Monday, June 29, 2009

If Practice Makes Perfect ...

Here's the rough situation: Leader has two Sunday morning bands, Band 1 and Band 2. I'm in Band 2, playing the acoustic guitar. Band 1 was the band for a while, but there's plans bring in mixable prerecorded tracks for the choir, where you can say "we have a guitarist and a drummer, but we don't have a horn section" so the rhythm section plays to the track like the choir but the horn hits are from the tape. This will require them to have more practice, thus Band 2.

The setup was you play Sunday, you get your chord sheets and a mix CD, you learn your parts, you spend one Sunday off, you practice on Tuesday and you show up again on Sunday. But our glorious Leader had his vacation and so we cancelled the Tuesday practice. So the first time we played some of our songs together was soundcheck/warm-up.

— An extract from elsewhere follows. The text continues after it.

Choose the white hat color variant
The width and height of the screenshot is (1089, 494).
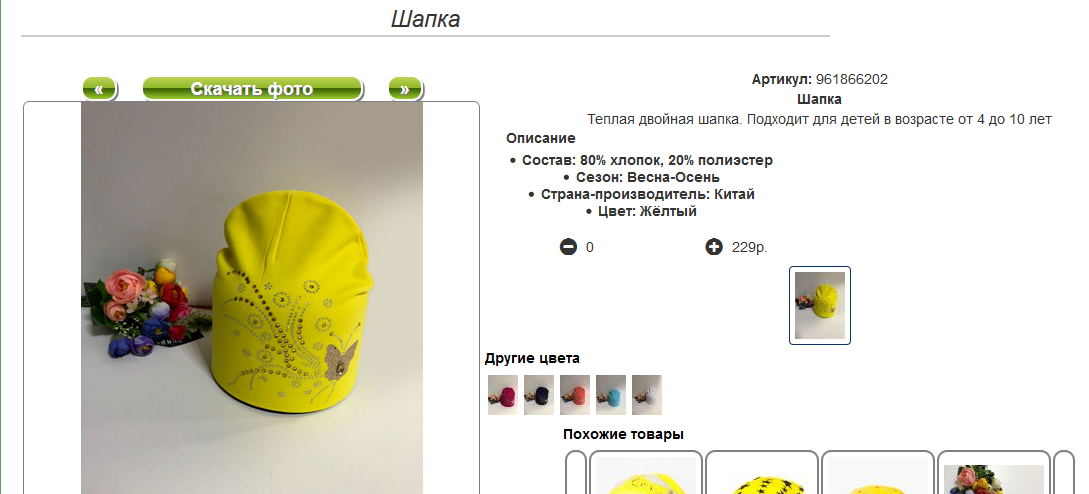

Last Sunday, the Band 1 lead guitar guy had a family wedding in Texas. So, in an effort to be useful, I volunteered to play electric. Not just to get out of the tuned-percussion ghetto, honest, but while I'm parked here, if anyone can tell me how to get rid of the sizzle and quack of an undersaddle piezo without ripping it out and slapping in half a K worth of Fishman soundhole pickups, you will have a friend for life.

Ahem.

So, the building is busy, so Tuesday is cancelled. I get the song list on Wednesday night, I do what I can Thursday and Friday, I go to Sweetwater on Saturday and Sunday morning, I again have my first time playing some songs during soundcheck/warm-up.

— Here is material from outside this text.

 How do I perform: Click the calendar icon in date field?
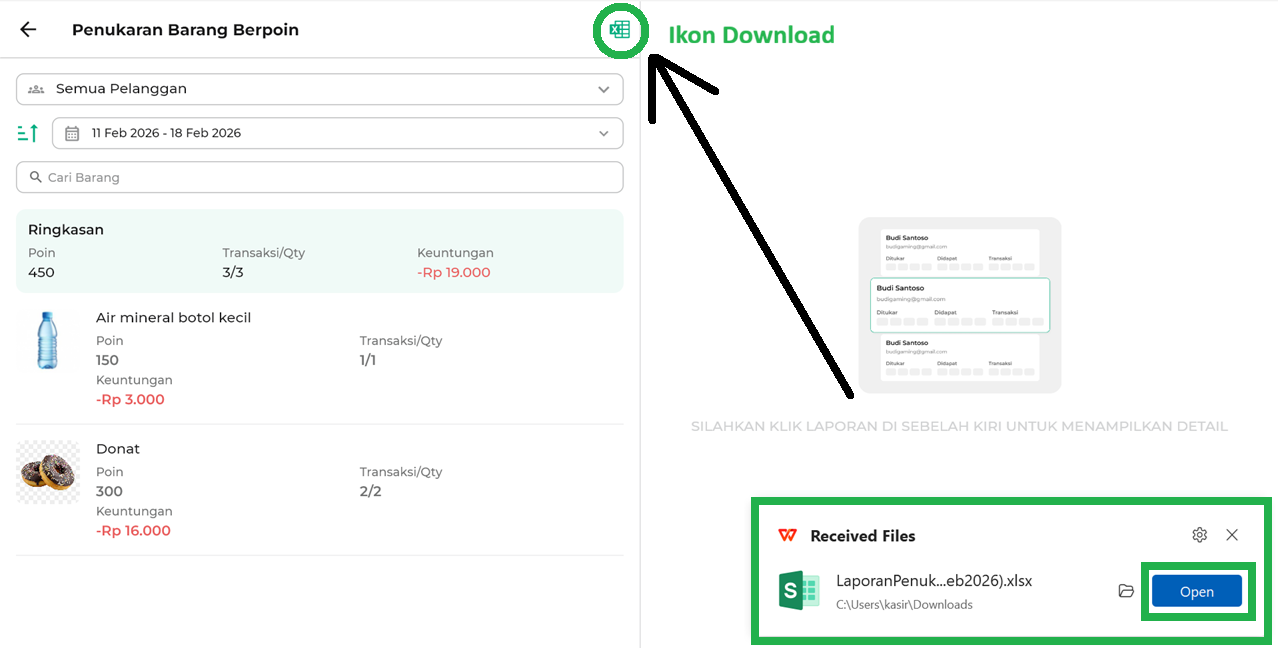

To a certain extent, I am OK with this. Seriously. I have played Wednesday night and have regularly had my first time hearing a song be right before I played it in front of people. It isn't where you want to be, but if you can begin to handle that, I think it's a good thing. To the extent I can say I'm a good player, I'm a good player because of that pressure. The best way to learn to play music is to play music, preferably with other people and in front of other people. But let's be honest, Wednesday night is not the show. Sunday morning is the show. (I haven't made it too explicit, but I play in my church. God bless you all.) That's the point where you want to do it right.

I think it worked out well. We have some good players, some good singers, and while I may feel I threw enough clams to open a seafood restaurant, I on the whole feel I did well. We did well.

But it feels — I don't know, irresponsible? — to play a show for several hundred people without an hour of practice to make sure things are together.